• [Task requirements]
Search the material below for the string "screenshot" and copy each line where it appears.

• [Exercise materials]
────────────────────────────────────────

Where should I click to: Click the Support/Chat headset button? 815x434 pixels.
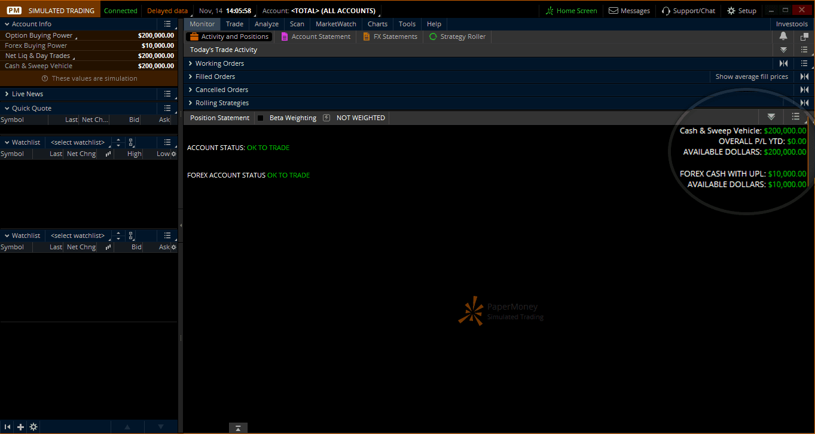click(x=688, y=11)
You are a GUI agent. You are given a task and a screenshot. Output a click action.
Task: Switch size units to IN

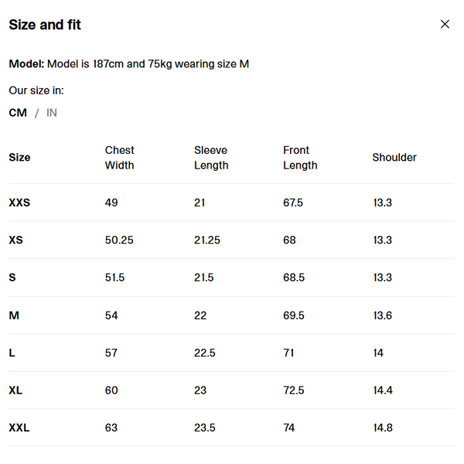pos(52,113)
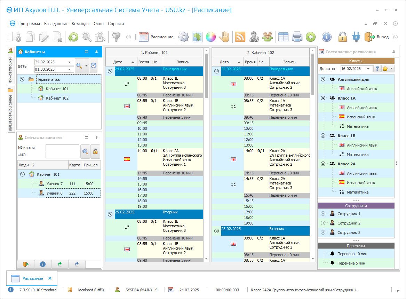Viewport: 406px width, 299px height.
Task: Click the raised hand icon in toolbar
Action: point(224,37)
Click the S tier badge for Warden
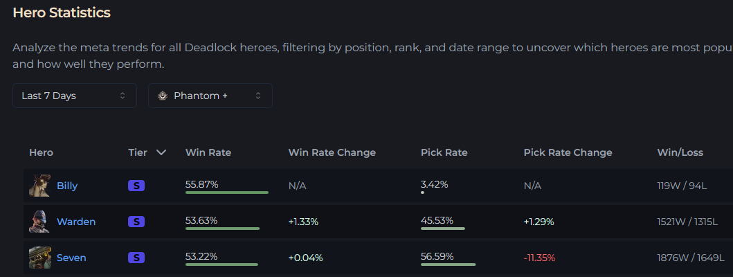The image size is (733, 277). 136,222
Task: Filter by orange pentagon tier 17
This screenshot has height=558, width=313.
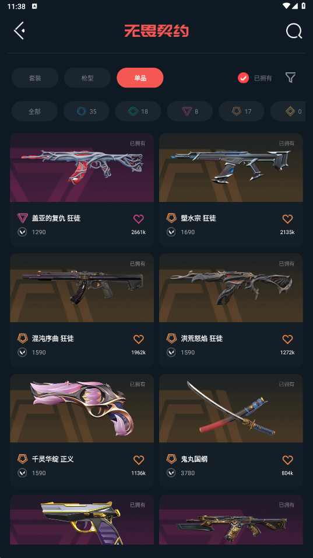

────────────────────────────────────────

• [Written answer]
You are a GUI agent. You are given a task and a screenshot. Output a click action.
This screenshot has height=558, width=313.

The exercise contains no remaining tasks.